__Data provided__:
::::::
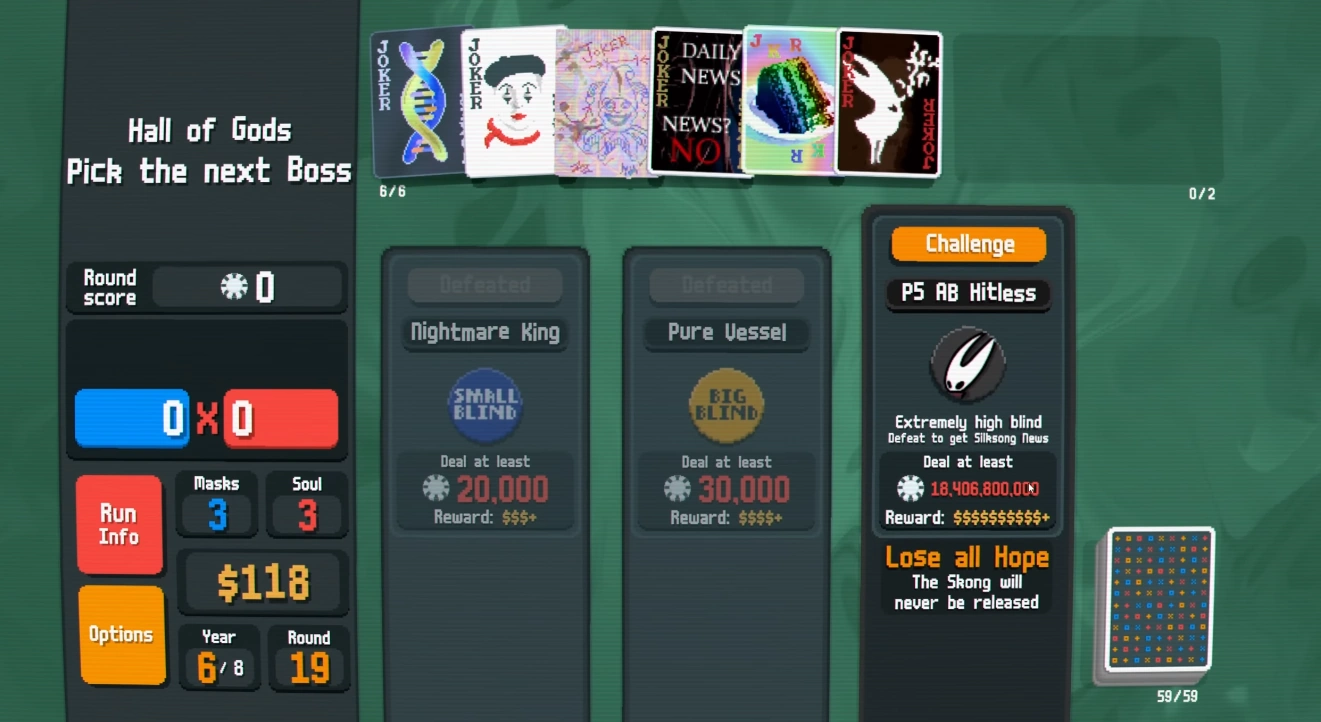Viewport: 1321px width, 722px height.
Task: Click the Hollow Knight boss emblem
Action: tap(967, 365)
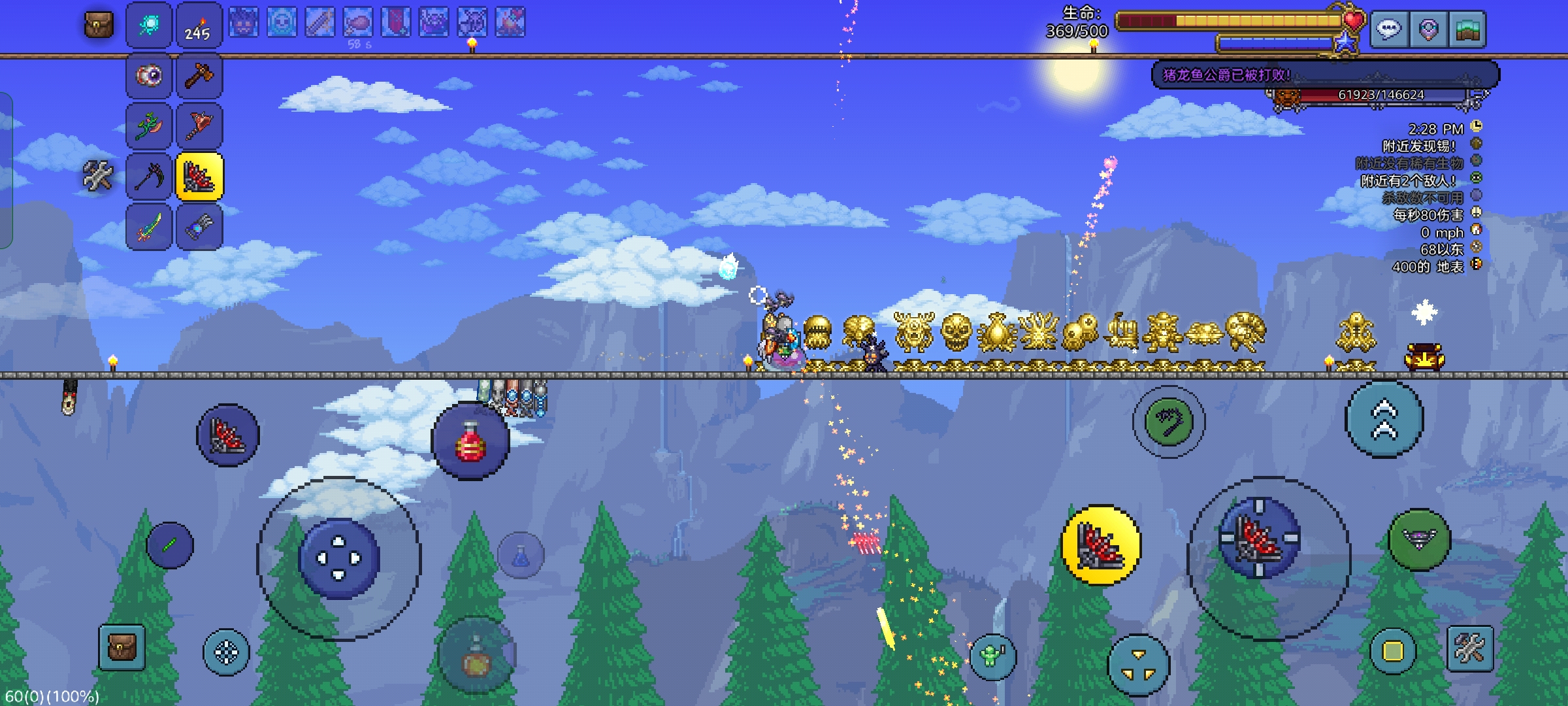The height and width of the screenshot is (706, 1568).
Task: Select the wooden hammer hotbar slot
Action: pyautogui.click(x=199, y=76)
::::::
__Exercise aim__: Reproduce every entry above word for word, leaving out the pictures.

__Exercise response__:
Viewport: 1321px width, 722px height.
Task: Click the Hollow Knight boss emblem
Action: tap(967, 365)
The height and width of the screenshot is (706, 1568).
Task: Select the wooden hammer hotbar slot
Action: pyautogui.click(x=199, y=76)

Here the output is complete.